Reputation: 54793
I was just wondering whether there is some way to do this:
I have a form in a web page, after the user submits the form, the page is redirected to another static HTML page.
Is there any way to manipulate the data in the second HTML page without the help of any server code?
I mean can I display the form data that the user submitted in the second page?
Of course there should be a navigation, not some Ajax code to load the second page (using which it would be easy to manipulate the data).
Upvotes: 0
Views: 4251
Reputation: 140032
You can use a <form>
with GET method to go to another static HTML page with some query parameters and then grab those parameters with JavaScript:
First page:
<form method="GET" action="page2.html">
<input type="text" name="value1"/>
<input type="text" name="value2"/>
<input type="submit"/>
</form>
Second page:
<script type="text/javascript">
function getParams() {
function decode(s) {
return decodeURIComponent(s).split(/\+/).join(" ");
}
var params = {};
document.location.search.replace(
/\??(?:([^=]+)=([^&]*)&?)/g,
function () {
params[decode(arguments[1])] = decode(arguments[2]);
});
return params;
}
var params = getParams();
alert("value1=" + params.value1);
alert("value2=" + params.value2);
// or massage the DOM with these values
</script>
Upvotes: 2
Reputation: 262474
You can access the pages GET parameters from JavaScript (window.location.search, which you still need to parse), and use this to pass some veriables to the static page.
(I suppose there is no way to get to POST content.)
You can also read and set the values of cookies from JavaScript.

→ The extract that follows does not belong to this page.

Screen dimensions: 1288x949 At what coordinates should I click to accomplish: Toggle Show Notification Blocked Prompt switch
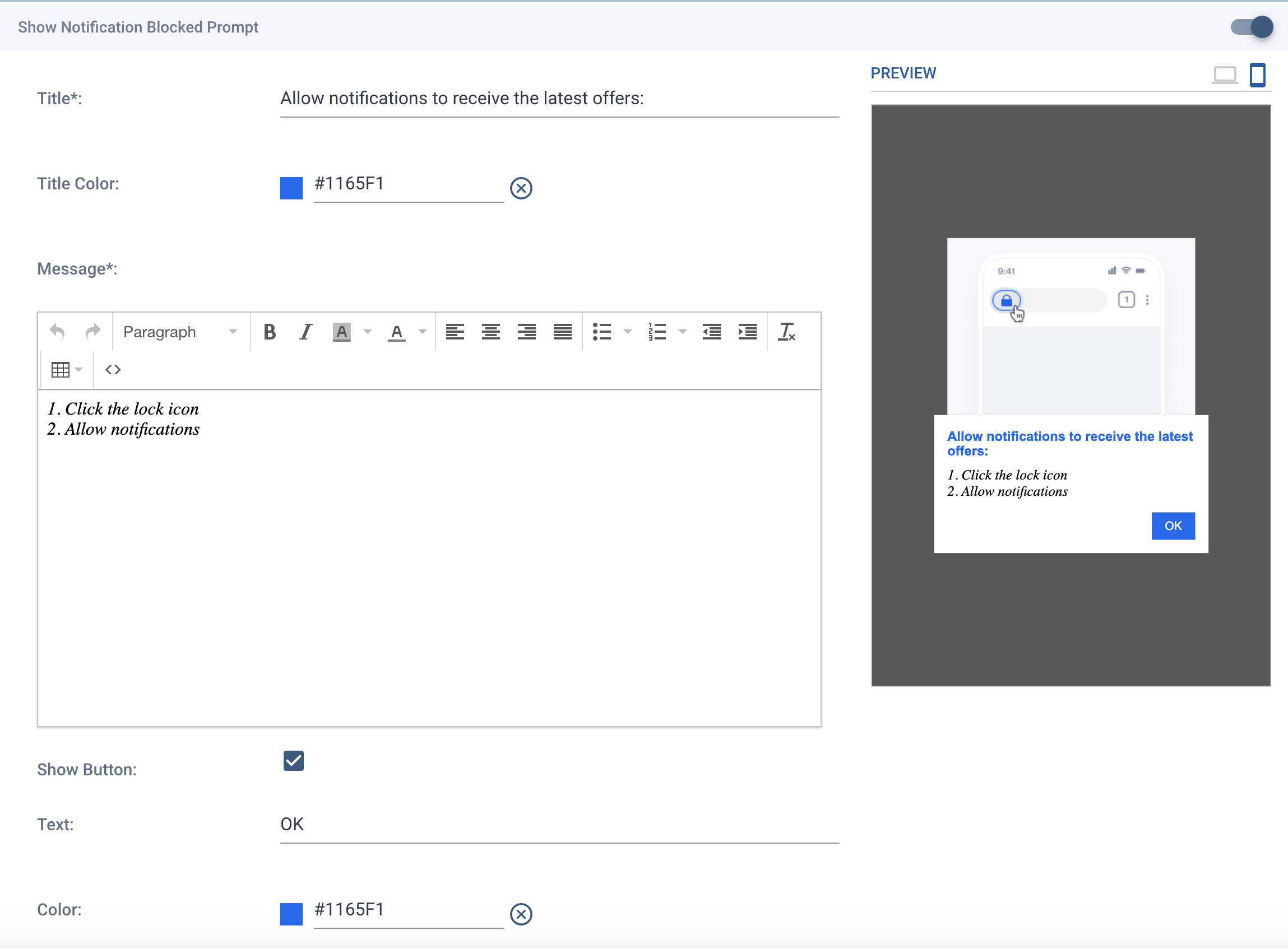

If you are within a frameset where a "parent" page always sticks around you could potentially also store information in there (also cross-frame-scripting is tricky and I would try to avoid that).
Upvotes: 1
Reputation: 9557
If you send the form that through GET, yes, you can grab that info from js.
There is a jQuery plugin that does that, but if you want, you can roll your own, its not so complicated.
Just get the location.href and splits it using "?"
then, split again using "&"
Now, for each value, split with "=". Then you'll have a array with the name of the query, and the value of it.
edit: google for javascript get querystring
to find dozens of implementations.
Upvotes: 0
Reputation: 7080
If you have the first page submit the form with a GET action you'll get a URL that looks like:
http://tempuri.org/Page2.html?param1=value1¶m2=value2
You could then use JavaScript on Page2.html that reads the query string parameters and displays them on the page.